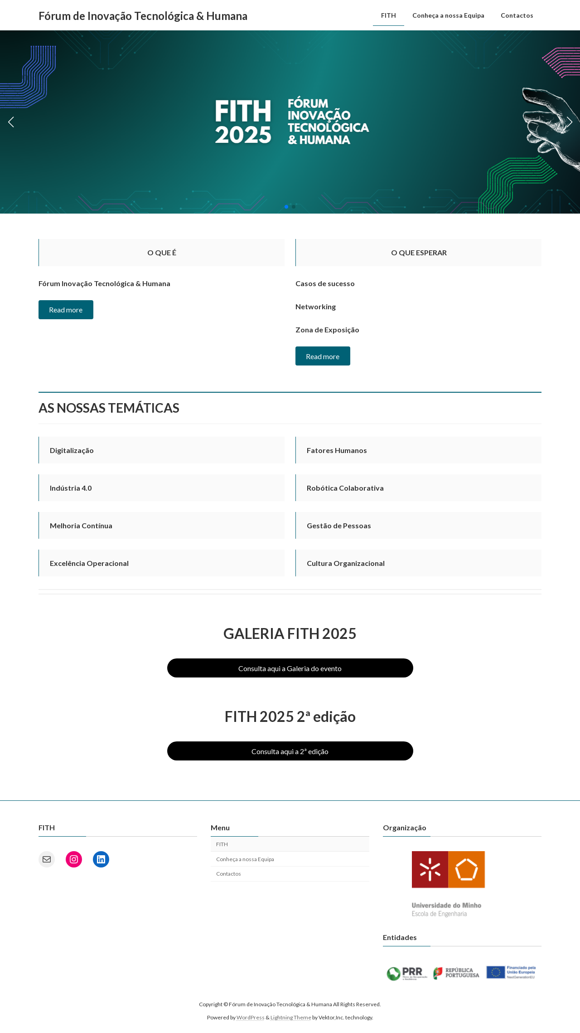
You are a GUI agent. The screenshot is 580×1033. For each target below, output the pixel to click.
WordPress (251, 1017)
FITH (222, 844)
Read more (65, 309)
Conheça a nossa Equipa (245, 859)
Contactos (228, 874)
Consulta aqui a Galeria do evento (290, 668)
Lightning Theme (291, 1017)
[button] (286, 207)
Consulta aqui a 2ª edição (290, 751)
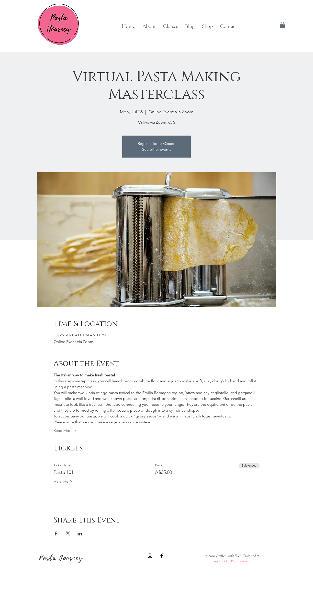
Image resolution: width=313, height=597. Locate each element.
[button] (282, 25)
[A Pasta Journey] (150, 556)
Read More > (65, 430)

> [Do this]: Copy every line above verbatim, from the first to the last. Omit the picture placeholders.

> [Complete output]:
You are a GUI agent. The screenshot is 580×1033. For each target below, output the pixel to click.
WordPress (251, 1017)
FITH (222, 844)
Read more (65, 309)
Conheça a nossa Equipa (245, 859)
Contactos (228, 874)
Consulta aqui a Galeria do evento (290, 668)
Lightning Theme (291, 1017)
[button] (286, 207)
Consulta aqui a 2ª edição (290, 751)
Image resolution: width=313, height=597. Locate each element.
[button] (282, 25)
[A Pasta Journey] (150, 556)
Read More > (65, 430)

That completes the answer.